# Lubriplate GR-132



## Ran440 (Apr 5, 2014)

Hi all
I was told the auger gear box on my 20 year old Murray Noma 10/27 uses the Lubriplate GR-132. I pulled the plug out of the gear box and the lube in there was a snow white teflon like grease. Is this what the GR-132 lube looks like?
Thanks, Randy


----------



## Oneacer (Jan 3, 2011)

I rebuilt a Craftsman gearbox this past summer, it was loaded with what looked like a dried up white lithium grease.

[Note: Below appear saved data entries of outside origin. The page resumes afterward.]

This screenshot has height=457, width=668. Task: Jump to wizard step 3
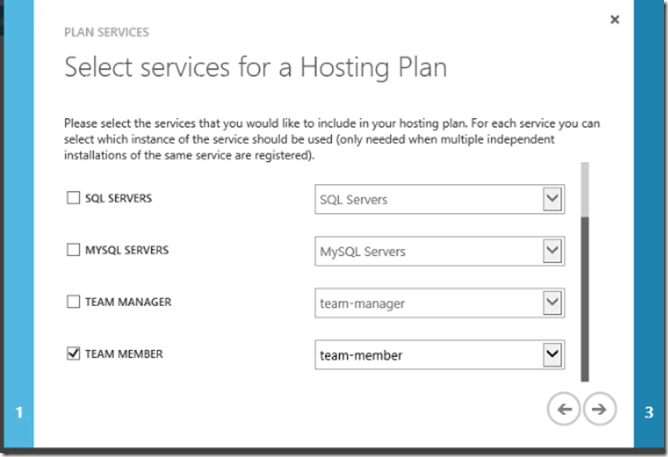pyautogui.click(x=649, y=412)

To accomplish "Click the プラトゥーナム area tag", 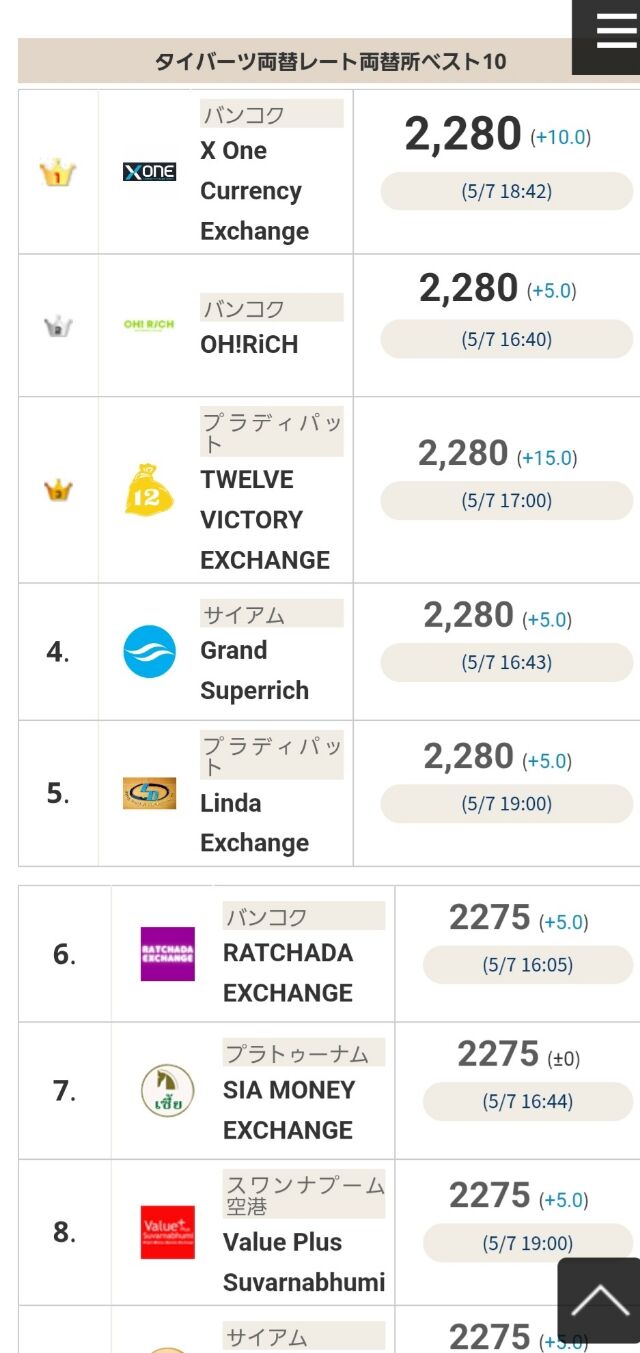I will [296, 1053].
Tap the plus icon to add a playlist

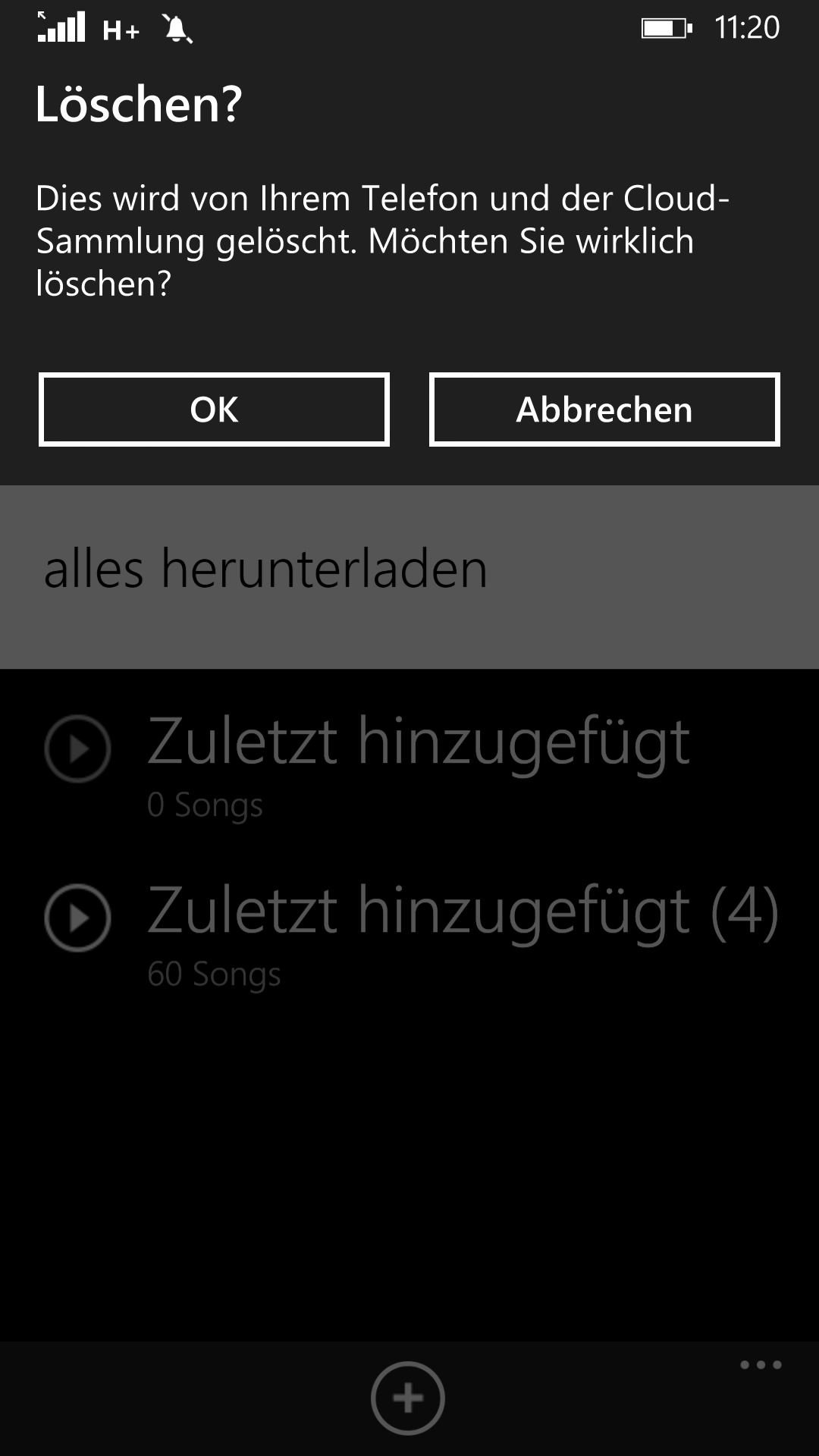pos(408,1398)
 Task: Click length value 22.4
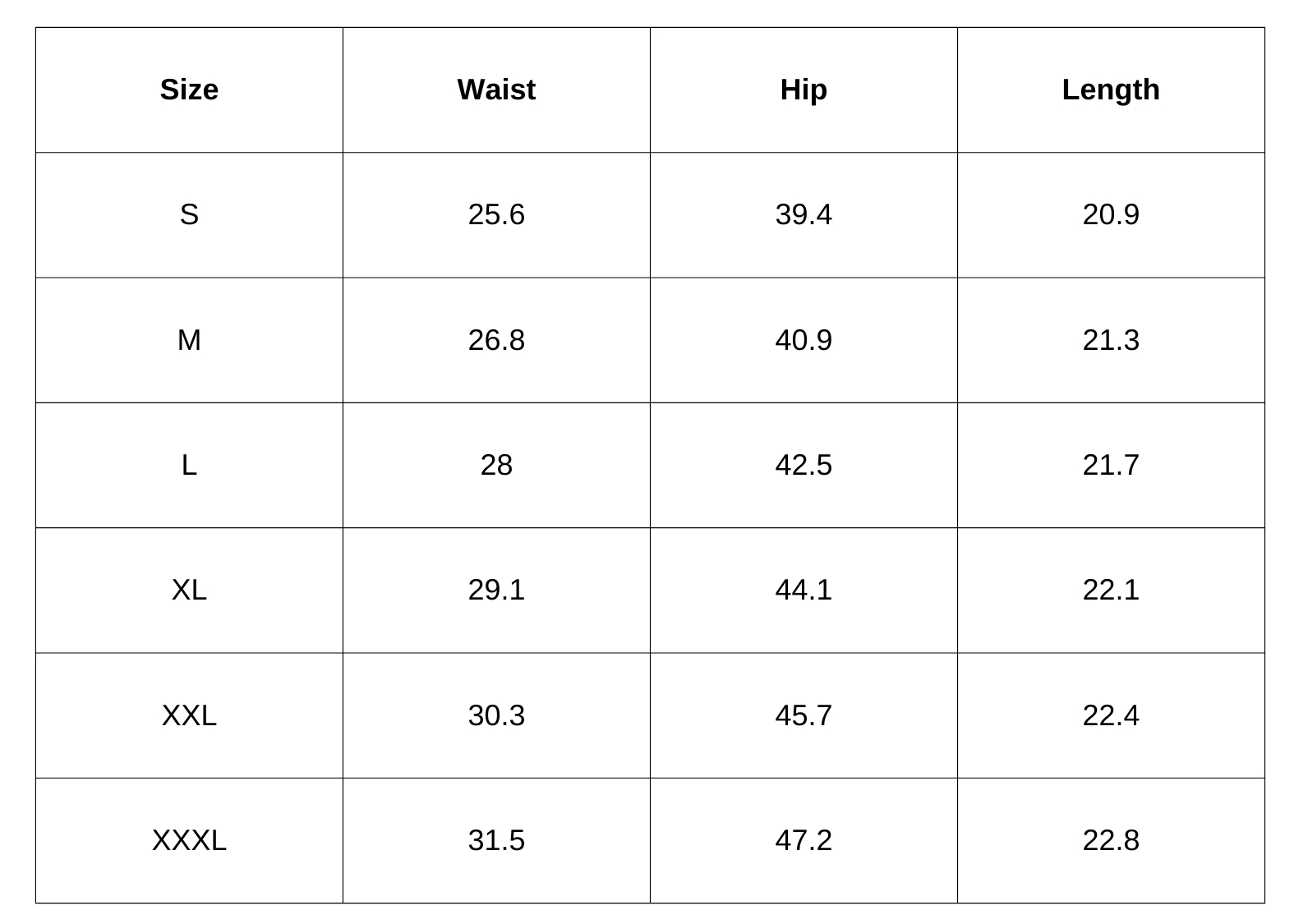tap(1111, 715)
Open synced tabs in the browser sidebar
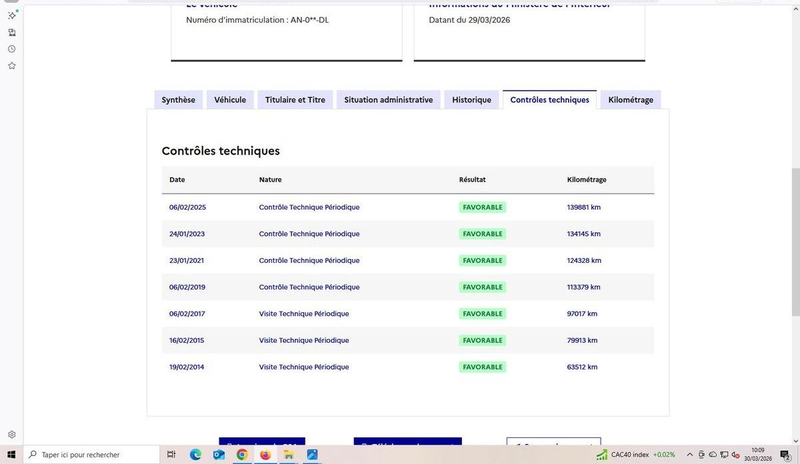This screenshot has height=464, width=800. click(x=12, y=32)
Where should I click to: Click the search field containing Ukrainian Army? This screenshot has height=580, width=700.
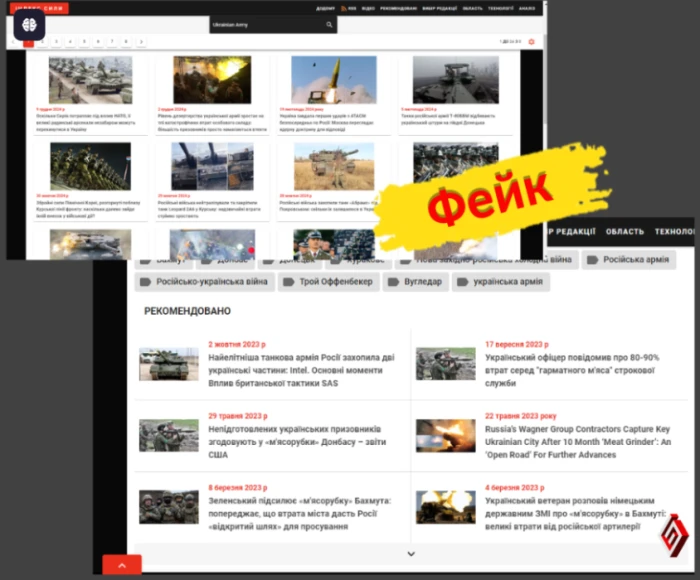pos(265,24)
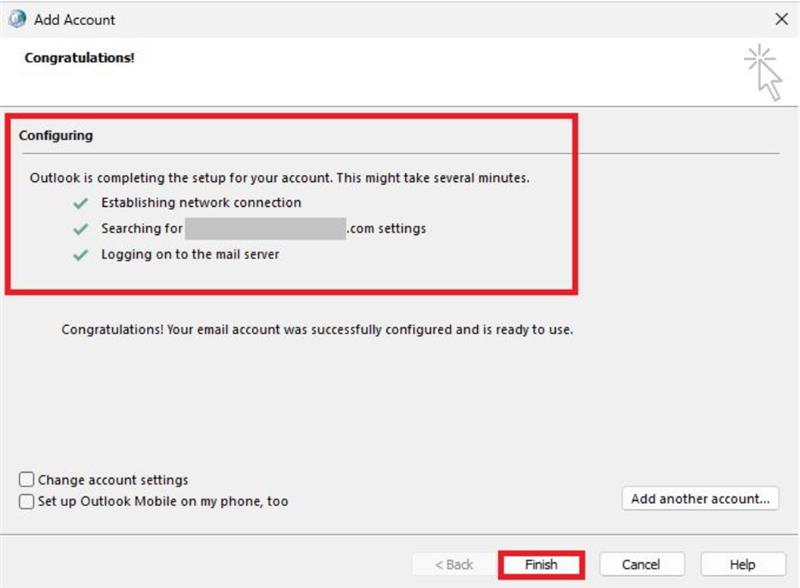This screenshot has height=588, width=800.
Task: Click the Configuring section label
Action: pyautogui.click(x=55, y=135)
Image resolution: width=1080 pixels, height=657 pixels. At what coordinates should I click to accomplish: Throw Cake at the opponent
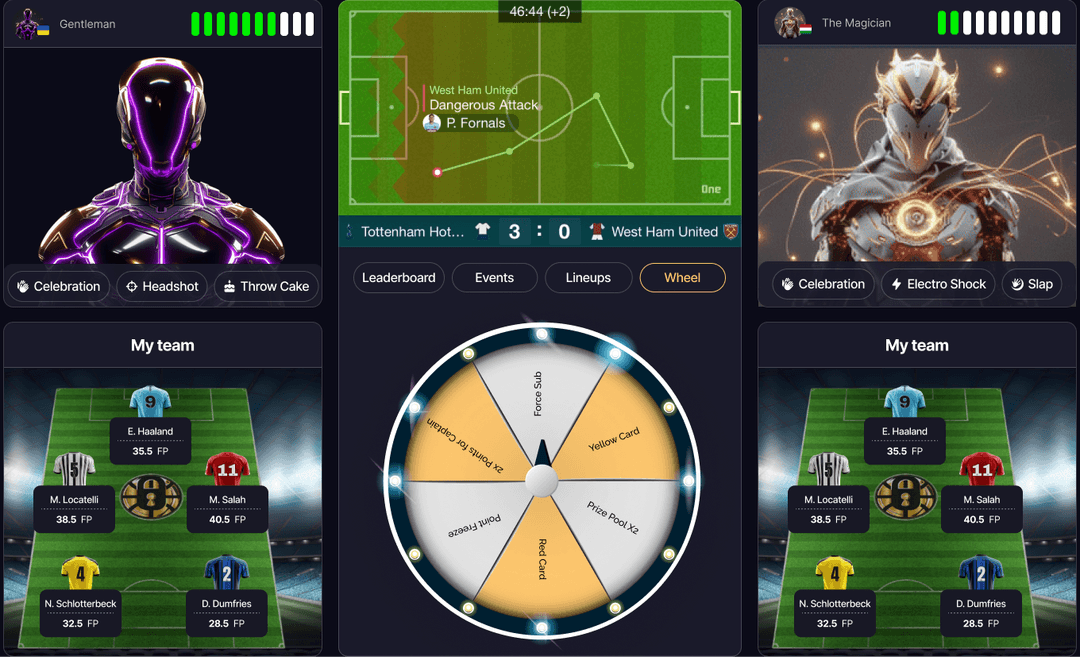[267, 286]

When I put it back together, I loaded it with "00" Grease.


----------



## toofastforyou (Jan 29, 2019)

When restoring my Murray Brute, this is what I used… Good to -40°.

Claude.


----------



## Ran440 (Apr 5, 2014)

Mine just needed the impeller bearing replaced. The gear box was working fine. Just wanted to top off the lube. So I want to add the same thing that is in there.


----------



## Big Ed (Feb 10, 2013)

Ran440 said:


> Hi all
> I was told the auger gear box on my 20 year old Murray Noma 10/27 uses the Lubriplate GR-132. I pulled the plug out of the gear box and the lube in there was a snow white teflon like grease. Is this what the GR-132 lube looks like?
> Thanks, Randy


I found this from a site that said this about it,
copy and paste,
The Lubriplate product number GR-132, is the functional equivalent of the
Keystone 122 grease. What is special about these lubricants is that they
will "self-feed" back into the gear teeth. With most lubricants, when it
is squeezed out of the meshing teeth, it stays "out", and eventually all
the lubricant is on the outside edges of the gears, and none is on the
meshing portions of the gear teeth. Lubriplate GR-132 feeds itself back
into the teeth, so there is a constant circulation of lubricant into the
meshing teeth. It is a remarkable product and makes a big difference on
whatever kinds/types of gear teeth it is used on. It is specified for use
on both plastic and metallic gears.

From another site I found it says it is Beige,
https://avepetroleum.com/product/sh...MI6pTYup6T5gIVIueGCh1fwwxEEAQYASABEgLJMvD_BwE

Good for -40.

TIPICAL TESTS: LUBRIPLATE GR-132

Type of Thickener

Lithium Combination

Worked Penetration @ 77°F 

310/340

60 strokes

10 000 strokes

100 000 strokes

330

332

345

NLGI Consistency No

1 

ASTM Dropping Point

430 °F/221 °C

Color:

Beige

Mineral Oil Viscosity
[email protected]°F 

cSt @ 40°C
200
39
Pour Point: 
-40°F


----------



## Toro-8-2-4 (Dec 28, 2013)

Big Ed said:


> I found this from a site that said this about it,
> copy and paste,
> The Lubriplate product number GR-132, is the functional equivalent of the
> Keystone 122 grease. What is special about these lubricants is that they
> ...


Thanks for the info. I am working on a Murray now and noticed what looked like white Lith grease in there. I guess I should not be alarmed as it seems like it is superior to most lubricants used in auger gear boxes. These older Murray's are built like tanks.


----------